● Exercise data
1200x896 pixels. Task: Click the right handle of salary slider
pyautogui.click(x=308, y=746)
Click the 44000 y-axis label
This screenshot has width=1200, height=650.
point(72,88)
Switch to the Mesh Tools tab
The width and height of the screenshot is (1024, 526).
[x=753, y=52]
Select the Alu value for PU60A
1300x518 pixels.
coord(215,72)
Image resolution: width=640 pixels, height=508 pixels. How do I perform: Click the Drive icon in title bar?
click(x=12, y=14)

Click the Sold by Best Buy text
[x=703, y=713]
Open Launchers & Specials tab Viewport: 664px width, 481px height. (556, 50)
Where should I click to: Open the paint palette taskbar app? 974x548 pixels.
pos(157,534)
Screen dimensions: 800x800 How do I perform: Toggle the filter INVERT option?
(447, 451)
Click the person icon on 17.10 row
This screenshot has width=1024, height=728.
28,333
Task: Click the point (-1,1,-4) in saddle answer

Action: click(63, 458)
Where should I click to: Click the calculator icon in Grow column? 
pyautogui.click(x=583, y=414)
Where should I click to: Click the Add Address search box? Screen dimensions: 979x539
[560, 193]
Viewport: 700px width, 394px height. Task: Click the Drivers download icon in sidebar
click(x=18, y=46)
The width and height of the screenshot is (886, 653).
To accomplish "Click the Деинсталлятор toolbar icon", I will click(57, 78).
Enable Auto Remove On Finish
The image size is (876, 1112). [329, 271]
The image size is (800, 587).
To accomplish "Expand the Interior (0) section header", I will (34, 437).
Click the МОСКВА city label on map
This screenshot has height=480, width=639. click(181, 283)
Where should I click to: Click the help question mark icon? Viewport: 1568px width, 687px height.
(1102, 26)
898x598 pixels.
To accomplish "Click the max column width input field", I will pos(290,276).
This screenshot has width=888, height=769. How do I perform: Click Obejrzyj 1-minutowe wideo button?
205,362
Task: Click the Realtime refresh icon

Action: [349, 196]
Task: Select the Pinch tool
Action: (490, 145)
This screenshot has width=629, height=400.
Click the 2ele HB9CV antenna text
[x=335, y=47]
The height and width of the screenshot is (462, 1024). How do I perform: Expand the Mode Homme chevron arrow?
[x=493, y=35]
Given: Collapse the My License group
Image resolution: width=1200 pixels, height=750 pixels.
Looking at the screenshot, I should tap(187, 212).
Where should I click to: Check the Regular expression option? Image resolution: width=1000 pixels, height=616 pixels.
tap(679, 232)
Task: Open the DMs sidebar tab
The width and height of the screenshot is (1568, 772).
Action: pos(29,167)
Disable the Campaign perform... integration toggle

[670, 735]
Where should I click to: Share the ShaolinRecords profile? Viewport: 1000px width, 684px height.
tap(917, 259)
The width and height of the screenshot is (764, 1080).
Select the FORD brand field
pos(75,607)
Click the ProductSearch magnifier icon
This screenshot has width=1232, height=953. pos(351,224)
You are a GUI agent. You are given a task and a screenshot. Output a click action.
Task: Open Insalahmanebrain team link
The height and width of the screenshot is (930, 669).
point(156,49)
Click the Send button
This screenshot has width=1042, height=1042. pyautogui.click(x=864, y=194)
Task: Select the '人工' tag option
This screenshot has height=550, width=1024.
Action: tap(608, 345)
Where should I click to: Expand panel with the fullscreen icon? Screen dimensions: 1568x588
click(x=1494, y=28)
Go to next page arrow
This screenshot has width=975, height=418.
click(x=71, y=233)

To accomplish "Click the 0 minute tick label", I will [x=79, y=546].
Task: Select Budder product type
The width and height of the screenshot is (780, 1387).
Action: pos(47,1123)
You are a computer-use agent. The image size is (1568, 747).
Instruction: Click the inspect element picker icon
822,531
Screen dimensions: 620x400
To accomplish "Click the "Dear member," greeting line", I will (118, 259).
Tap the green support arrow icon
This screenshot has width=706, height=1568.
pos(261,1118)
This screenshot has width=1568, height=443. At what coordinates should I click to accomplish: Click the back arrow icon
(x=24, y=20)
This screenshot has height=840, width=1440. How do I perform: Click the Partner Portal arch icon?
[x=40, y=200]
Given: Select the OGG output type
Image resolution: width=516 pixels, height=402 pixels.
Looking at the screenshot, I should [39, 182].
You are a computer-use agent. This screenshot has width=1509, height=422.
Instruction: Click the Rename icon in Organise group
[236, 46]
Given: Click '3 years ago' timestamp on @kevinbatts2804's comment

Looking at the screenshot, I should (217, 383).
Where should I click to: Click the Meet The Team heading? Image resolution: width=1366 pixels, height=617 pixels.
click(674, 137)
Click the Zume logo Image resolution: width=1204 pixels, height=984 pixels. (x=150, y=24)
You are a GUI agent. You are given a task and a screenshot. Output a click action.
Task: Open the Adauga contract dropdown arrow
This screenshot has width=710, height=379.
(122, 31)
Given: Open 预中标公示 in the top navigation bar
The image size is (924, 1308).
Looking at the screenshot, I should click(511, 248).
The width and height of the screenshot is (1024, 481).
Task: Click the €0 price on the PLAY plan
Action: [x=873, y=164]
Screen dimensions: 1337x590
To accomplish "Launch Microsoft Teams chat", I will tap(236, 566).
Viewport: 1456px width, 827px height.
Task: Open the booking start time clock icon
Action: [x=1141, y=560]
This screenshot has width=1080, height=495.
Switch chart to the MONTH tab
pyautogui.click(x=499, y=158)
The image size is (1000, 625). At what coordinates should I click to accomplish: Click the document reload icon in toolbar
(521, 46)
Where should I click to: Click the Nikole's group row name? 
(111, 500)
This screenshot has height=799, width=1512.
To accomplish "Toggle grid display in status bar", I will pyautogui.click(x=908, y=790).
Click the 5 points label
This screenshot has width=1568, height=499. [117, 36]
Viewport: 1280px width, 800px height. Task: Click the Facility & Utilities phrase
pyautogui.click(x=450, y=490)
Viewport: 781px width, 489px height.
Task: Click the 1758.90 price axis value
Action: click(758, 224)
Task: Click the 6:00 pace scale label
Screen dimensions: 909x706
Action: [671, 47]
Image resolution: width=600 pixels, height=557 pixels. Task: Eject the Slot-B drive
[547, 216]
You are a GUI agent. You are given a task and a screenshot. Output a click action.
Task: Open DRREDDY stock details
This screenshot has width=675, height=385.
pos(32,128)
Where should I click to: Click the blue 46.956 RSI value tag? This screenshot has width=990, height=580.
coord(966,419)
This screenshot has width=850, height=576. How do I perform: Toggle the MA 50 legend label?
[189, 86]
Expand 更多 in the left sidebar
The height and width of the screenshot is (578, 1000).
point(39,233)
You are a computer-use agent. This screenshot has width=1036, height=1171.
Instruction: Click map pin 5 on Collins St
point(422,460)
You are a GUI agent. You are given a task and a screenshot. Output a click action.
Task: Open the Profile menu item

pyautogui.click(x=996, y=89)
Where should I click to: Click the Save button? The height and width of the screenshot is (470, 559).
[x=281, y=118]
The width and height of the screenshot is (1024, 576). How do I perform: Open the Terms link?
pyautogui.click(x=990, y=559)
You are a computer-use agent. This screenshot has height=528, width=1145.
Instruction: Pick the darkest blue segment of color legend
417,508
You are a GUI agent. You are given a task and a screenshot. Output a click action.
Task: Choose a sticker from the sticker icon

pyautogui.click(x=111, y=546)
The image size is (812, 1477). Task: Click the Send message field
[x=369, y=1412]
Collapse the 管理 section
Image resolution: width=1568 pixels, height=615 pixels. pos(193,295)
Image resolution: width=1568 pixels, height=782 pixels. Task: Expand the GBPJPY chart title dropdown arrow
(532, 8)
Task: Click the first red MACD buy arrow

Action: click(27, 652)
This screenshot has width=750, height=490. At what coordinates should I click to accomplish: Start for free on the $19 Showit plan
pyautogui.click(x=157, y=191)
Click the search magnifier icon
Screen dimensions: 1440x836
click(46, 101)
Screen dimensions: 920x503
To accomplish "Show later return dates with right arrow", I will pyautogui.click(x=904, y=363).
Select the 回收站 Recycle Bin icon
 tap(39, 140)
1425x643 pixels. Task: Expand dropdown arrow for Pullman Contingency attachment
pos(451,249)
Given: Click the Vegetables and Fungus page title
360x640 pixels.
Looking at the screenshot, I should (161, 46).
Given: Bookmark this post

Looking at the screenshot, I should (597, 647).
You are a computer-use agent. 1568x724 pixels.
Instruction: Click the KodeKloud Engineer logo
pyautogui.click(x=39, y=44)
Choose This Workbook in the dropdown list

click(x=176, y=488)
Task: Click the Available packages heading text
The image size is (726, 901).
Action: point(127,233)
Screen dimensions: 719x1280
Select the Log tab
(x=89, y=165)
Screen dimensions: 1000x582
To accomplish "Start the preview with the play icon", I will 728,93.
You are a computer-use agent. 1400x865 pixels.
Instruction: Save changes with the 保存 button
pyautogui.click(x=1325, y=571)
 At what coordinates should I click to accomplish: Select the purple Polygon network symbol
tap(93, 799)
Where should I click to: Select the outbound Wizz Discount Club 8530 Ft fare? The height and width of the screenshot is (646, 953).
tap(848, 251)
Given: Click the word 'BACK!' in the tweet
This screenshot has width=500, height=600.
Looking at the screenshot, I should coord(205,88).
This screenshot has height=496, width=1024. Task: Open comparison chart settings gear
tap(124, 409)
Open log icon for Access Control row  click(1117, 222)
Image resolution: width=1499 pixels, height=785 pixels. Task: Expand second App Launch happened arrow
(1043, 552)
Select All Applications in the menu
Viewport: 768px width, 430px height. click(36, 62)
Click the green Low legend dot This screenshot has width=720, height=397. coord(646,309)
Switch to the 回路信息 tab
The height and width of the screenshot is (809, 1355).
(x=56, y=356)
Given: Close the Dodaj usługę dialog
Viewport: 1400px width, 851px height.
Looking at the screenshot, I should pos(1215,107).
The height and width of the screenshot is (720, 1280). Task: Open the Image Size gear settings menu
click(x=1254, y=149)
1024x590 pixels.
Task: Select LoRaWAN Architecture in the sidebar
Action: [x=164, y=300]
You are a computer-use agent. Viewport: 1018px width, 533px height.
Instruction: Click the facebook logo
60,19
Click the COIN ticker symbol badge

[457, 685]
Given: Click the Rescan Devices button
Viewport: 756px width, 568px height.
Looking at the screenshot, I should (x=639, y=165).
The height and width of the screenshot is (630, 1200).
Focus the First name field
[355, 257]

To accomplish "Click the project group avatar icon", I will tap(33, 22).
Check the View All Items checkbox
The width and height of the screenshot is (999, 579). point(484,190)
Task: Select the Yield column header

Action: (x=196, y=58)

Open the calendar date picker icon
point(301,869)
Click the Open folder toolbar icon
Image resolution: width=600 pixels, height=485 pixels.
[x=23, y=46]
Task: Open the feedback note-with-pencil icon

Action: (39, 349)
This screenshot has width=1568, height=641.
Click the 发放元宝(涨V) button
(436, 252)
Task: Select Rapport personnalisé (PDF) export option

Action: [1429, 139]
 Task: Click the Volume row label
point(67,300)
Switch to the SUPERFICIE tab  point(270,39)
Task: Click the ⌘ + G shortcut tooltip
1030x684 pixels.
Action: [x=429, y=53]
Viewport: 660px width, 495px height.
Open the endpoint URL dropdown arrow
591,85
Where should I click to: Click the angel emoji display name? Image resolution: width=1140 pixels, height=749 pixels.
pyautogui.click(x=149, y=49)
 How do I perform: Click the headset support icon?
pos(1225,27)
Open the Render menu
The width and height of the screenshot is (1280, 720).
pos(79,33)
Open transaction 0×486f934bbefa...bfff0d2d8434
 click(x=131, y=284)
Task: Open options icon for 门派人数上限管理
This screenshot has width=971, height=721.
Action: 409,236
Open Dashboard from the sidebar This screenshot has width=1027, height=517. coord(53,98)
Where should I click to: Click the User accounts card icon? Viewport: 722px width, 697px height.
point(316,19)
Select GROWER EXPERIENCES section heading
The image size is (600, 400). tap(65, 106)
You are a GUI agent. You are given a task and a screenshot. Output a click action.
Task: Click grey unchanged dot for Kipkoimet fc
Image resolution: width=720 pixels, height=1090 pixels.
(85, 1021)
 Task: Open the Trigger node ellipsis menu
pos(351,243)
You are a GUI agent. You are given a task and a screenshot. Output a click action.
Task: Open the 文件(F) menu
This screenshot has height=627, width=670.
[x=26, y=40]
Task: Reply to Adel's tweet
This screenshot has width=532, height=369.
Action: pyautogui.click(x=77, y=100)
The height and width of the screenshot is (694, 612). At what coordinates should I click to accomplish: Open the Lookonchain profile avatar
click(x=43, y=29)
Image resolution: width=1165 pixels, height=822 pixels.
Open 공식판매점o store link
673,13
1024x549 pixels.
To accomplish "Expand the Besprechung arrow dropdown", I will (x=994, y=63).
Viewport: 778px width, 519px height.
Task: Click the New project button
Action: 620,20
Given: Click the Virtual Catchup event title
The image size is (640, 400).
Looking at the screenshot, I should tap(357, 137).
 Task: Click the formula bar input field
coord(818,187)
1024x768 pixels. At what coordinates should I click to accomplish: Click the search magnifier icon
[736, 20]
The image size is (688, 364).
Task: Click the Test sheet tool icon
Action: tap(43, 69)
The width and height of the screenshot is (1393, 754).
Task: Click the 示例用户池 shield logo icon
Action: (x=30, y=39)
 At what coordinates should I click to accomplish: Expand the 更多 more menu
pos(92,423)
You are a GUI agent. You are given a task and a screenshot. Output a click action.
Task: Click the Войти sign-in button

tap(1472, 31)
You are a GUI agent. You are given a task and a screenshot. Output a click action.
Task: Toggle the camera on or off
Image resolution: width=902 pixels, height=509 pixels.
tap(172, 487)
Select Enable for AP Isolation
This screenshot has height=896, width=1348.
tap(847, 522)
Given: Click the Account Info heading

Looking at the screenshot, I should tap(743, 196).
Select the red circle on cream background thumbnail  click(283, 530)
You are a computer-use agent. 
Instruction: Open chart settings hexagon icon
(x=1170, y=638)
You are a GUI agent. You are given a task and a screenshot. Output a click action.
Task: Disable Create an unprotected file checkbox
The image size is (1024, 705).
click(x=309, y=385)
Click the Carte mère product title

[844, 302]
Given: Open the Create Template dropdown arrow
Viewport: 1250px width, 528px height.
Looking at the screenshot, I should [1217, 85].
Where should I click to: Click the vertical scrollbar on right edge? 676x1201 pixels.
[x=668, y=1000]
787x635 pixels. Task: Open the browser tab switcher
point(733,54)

● Problem to solve
How many lines of the listing above hold "Create"? Answer with the number alone.

● Answer below
2